### DESCRIPTION OF THE TASK
Can you put the rows below into a numbered list, skipping blank lines and leaving out the pictures?

Screenshot and document pointing data:

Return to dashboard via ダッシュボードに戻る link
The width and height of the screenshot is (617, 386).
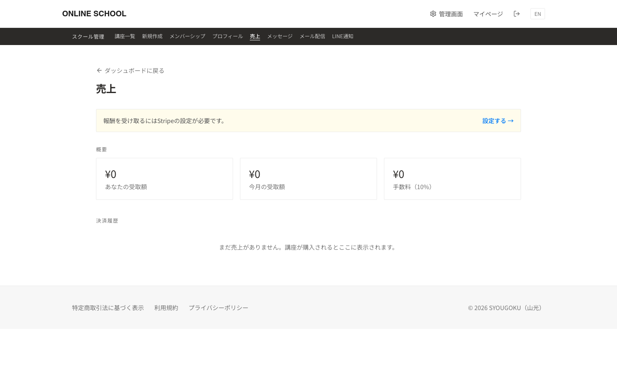pyautogui.click(x=134, y=70)
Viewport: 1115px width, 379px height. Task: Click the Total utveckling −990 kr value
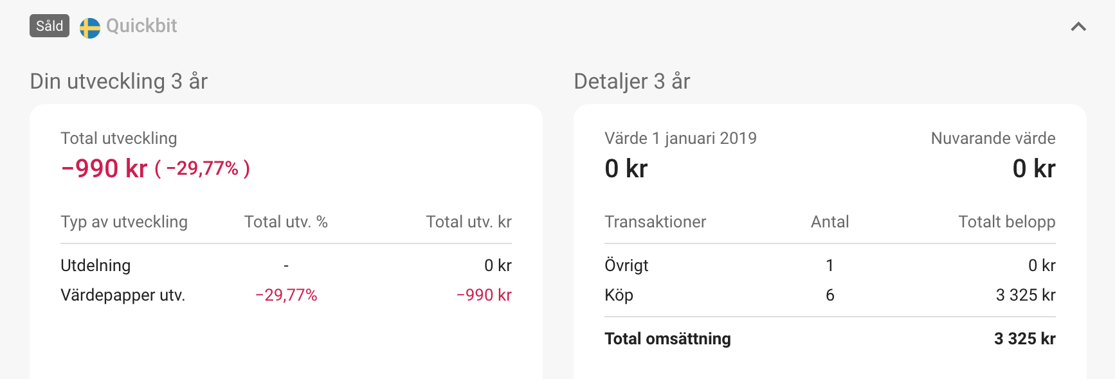104,168
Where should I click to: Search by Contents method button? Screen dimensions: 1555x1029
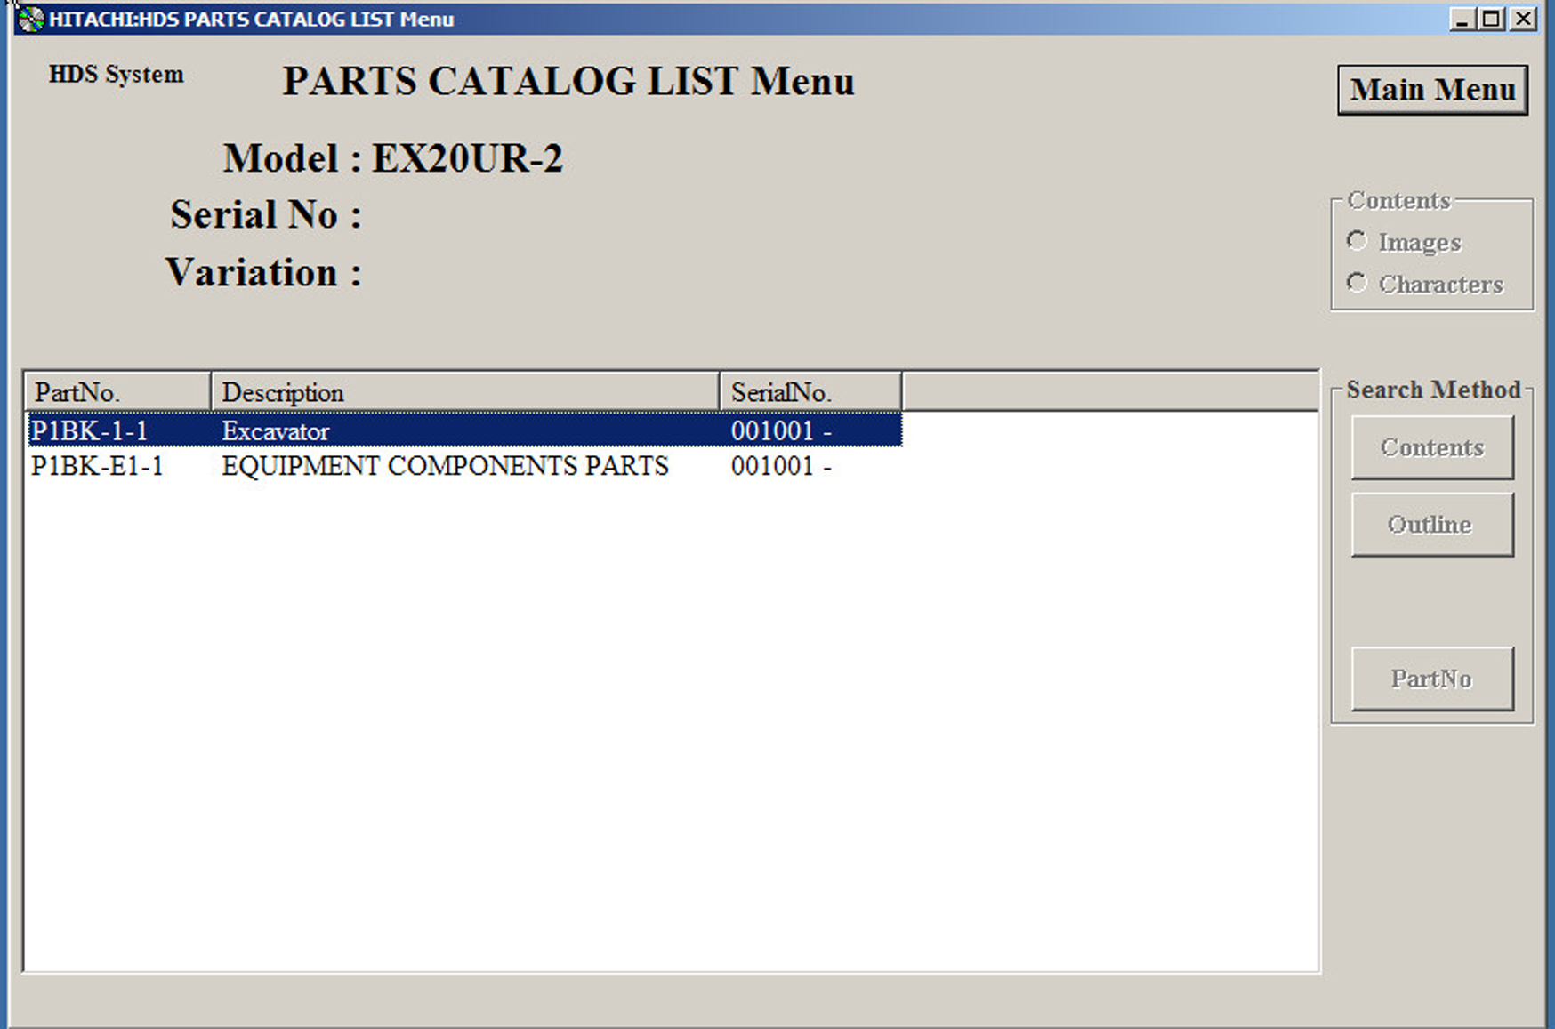point(1431,447)
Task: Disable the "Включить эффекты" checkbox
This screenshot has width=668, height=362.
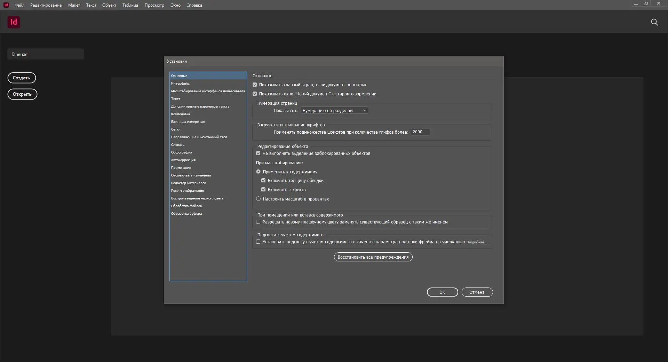Action: [x=263, y=189]
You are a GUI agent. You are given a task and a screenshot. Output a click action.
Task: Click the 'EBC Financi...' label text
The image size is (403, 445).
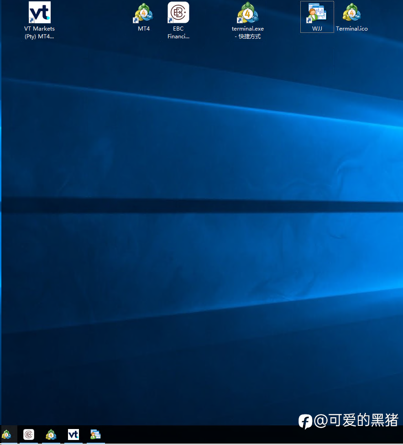pos(178,32)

### THE RESPONSE
1. Return to dashboard via ダッシュボードに戻る link
2. The width and height of the screenshot is (617, 386).
3. pyautogui.click(x=134, y=70)
4. Viewport: 1115px width, 379px height. Task: Click the Total utveckling −990 kr value
5. 104,168
6. Where should I click to: Search by Contents method button? Screen dimensions: 1555x1029
7. point(1431,447)
8. Task: Disable the "Включить эффекты" checkbox
9. This screenshot has width=668, height=362.
10. Action: [x=263, y=189]
11. You are a GUI agent. You are given a task and a screenshot. Output a click action.
12. Task: Click the 'EBC Financi...' label text
13. The image size is (403, 445).
14. pos(178,32)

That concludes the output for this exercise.